UMD Graduate Student Plays Role in Discovering Giant Mars Volcano Hidden in Plain Sight
Researchers including a University of Maryland doctoral student recently announced the discovery of a deeply eroded volcano near Mars’ equator that has profound implications in the search for life beyond Earth.
The scientists tentatively named it the Noctis (Latin for “of night”) volcano, and it’s located in the eastern part of Mars’ Tharsis province, a region that contains three of the planet’s biggest volcanoes. The find was announced this month at the 55th Lunar and Planetary Science Conference.
According to the researchers, including geology graduate student Sourabh Shubham, the structure was deeply eroded beyond easy recognition for decades after its first imaging by orbiting spacecraft in 1971. The scientists said the volcano may also feature a nearby buried glacier ice sheet, potentially both a subject of study and a valuable water resource for human exploration of the area.
“It’s really a combination of things that makes the Noctis volcano site exceptionally exciting,” said the study’s lead researcher, Pascal Lee, a planetary scientist with the SETI Institute and Mars Institute, based at NASA Ames Research Center. “It’s an ancient and long-lived volcano so deeply eroded that you could hike, drive or fly through it to examine, sample and date different parts of its interior to study Mars’ evolution through time.”
Lee and Shubham found the volcano while examining the geology of an area where they found the remains of a glacier last year. Located just south of Mars’ equator, it reaches over 29,600 feet in elevation and spans over 280 miles in diameter. Its gigantic size and the complex modifications to its shape indicate a long and tumultuous history.
The researchers theorize that the Noctis volcano was created through accumulations of pyroclastic matter (rocks ejected from explosive volcanic eruptions), lavas and ice before it lost the stereotypical volcanic cone shape via extensive tectonic activity.

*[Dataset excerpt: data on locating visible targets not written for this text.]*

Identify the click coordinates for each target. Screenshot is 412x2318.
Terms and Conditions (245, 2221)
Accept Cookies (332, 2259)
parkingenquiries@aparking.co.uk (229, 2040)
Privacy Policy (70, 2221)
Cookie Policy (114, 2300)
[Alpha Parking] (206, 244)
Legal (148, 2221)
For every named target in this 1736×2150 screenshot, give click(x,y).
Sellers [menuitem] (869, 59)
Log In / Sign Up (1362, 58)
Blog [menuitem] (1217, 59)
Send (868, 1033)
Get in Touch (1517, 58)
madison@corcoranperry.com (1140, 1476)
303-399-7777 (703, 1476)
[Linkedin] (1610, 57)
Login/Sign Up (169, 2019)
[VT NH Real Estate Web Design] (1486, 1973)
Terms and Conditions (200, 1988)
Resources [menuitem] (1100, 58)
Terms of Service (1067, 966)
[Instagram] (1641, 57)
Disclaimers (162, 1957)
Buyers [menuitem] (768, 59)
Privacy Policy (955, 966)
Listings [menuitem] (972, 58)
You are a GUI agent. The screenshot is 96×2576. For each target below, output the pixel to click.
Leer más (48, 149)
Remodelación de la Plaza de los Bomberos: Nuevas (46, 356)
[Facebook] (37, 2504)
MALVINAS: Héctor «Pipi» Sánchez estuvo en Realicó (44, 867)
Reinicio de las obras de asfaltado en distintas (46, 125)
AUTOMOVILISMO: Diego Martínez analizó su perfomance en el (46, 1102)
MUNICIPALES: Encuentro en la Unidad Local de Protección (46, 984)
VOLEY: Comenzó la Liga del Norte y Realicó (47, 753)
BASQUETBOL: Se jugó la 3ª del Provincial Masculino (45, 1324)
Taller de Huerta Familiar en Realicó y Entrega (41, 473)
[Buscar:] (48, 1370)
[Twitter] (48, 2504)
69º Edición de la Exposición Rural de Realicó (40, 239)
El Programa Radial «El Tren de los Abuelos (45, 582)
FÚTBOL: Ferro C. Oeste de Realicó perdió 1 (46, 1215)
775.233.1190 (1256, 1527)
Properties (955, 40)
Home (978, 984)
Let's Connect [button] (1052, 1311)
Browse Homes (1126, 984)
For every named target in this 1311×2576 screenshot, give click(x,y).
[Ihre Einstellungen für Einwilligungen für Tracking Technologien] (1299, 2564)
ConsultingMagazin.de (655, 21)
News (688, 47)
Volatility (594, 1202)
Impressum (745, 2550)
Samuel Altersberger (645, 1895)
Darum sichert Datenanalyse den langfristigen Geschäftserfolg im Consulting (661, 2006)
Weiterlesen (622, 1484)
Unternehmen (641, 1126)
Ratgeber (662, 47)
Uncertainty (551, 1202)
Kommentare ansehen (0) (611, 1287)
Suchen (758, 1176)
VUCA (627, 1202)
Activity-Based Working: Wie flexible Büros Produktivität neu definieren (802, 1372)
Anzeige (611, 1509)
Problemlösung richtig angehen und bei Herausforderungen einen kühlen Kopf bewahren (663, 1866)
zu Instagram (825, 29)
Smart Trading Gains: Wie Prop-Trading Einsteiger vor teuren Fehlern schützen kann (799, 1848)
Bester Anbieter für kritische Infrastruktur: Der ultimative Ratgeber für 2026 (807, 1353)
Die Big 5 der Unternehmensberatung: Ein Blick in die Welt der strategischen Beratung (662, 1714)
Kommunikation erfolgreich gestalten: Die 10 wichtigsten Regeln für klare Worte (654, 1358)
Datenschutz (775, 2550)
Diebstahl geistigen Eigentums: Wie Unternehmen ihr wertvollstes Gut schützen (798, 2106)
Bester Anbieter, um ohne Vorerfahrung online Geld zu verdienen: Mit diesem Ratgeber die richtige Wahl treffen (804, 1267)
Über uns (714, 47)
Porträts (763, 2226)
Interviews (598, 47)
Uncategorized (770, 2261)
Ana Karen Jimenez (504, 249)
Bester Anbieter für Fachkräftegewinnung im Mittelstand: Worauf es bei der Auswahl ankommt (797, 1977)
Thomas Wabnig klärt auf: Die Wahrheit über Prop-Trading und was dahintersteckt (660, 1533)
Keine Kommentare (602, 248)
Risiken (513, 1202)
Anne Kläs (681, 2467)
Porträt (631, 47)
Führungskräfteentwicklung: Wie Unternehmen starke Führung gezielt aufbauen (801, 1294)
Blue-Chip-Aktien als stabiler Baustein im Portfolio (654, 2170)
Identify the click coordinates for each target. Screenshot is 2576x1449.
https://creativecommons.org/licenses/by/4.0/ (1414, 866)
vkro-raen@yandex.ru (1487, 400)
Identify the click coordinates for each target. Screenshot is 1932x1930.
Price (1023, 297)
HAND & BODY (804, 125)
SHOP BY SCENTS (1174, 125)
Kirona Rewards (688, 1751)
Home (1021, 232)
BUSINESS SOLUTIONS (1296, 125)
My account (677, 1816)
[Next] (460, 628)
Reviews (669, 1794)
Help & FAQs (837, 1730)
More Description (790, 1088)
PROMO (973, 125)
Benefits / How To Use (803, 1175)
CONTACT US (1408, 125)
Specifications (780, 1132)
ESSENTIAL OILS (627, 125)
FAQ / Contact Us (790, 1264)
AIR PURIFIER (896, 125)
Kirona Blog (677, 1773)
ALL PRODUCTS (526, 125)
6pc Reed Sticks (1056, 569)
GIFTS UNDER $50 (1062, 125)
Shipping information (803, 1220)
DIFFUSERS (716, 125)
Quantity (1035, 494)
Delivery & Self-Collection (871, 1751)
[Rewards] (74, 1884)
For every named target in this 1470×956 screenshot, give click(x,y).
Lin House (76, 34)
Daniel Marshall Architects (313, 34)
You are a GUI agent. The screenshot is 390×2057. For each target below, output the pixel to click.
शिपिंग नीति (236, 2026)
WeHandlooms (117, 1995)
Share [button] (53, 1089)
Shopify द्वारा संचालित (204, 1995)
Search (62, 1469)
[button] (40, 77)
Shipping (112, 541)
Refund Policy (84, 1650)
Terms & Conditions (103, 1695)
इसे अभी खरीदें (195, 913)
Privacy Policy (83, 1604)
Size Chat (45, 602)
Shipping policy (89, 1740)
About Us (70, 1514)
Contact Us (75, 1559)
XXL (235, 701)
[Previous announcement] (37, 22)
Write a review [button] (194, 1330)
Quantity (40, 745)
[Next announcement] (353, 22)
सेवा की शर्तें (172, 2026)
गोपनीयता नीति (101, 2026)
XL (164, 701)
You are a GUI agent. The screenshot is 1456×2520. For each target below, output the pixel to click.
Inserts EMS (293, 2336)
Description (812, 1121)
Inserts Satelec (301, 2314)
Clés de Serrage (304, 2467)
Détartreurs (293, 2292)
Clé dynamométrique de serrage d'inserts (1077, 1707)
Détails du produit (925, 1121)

As fractures and faults developed, lavas began to rise, contributing to the loss of vast amounts of buried ice and the catastrophic collapses of entire sections of the volcano. Remnants of the original volcanic structure were found in the site’s perimeter, including lava flows, volcanic particulate materials such as ash, cinders and pumice; the area also features hydrated mineral deposits, which usually occur during high rates of evaporation of water in warm settings.
“This area of Mars is known to have a wide variety of hydrated minerals spanning a long stretch of Martian history. A volcanic setting for these minerals had long been suspected. So, it may not be too surprising to find a volcano here,” said Shubham, co-author of the study and the researcher who connected the hydrated minerals to possible volcano-ice interactions at this site. “In some sense, this large volcano is a long-sought smoking gun.”
In addition to the volcano, the study reports the discovery of a large, approximately 2,000-square-mile area of volcanic deposits within the volcano’s perimeter. This “blistered terrain” appears as many low and rounded blister-like mounds, created by explosive steam venting or steam swelling when a thin blanket of hot volcanic matter comes to rest atop water or an ice-rich surface. Lee and Shubham suggest that ice might still be preserved under the volcanic blanket.
Much about this newly discovered volcano remains a mystery. Although it’s clear that the volcano has ancient origins, scientists remain uncertain of how long ago it first developed. Similarly, despite research indicating that Noctis volcano has erupted relatively recently in Mars’ history, it’s unknown if the volcano remains active or when it may erupt again.
Even as mysteries like these continue to puzzle scientists, the Noctis volcano is emerging as an exciting new location to study Mars’ geologic evolution and continue the search for life beyond Earth. The possible presence of glacier ice at shallow depths near the Martian equator means that humans could potentially explore a less frigid part of the planet with a source of water for hydration and rocket fuel production.
“[The region] has had a long history of heat interacting with water and ice, which makes it a prime location for astrobiology and our search for signs of life,” Lee said. “Finally, with glacier ice likely still preserved near the surface in a relatively warm equatorial region on Mars, the place is looking very attractive for robotic and human exploration.”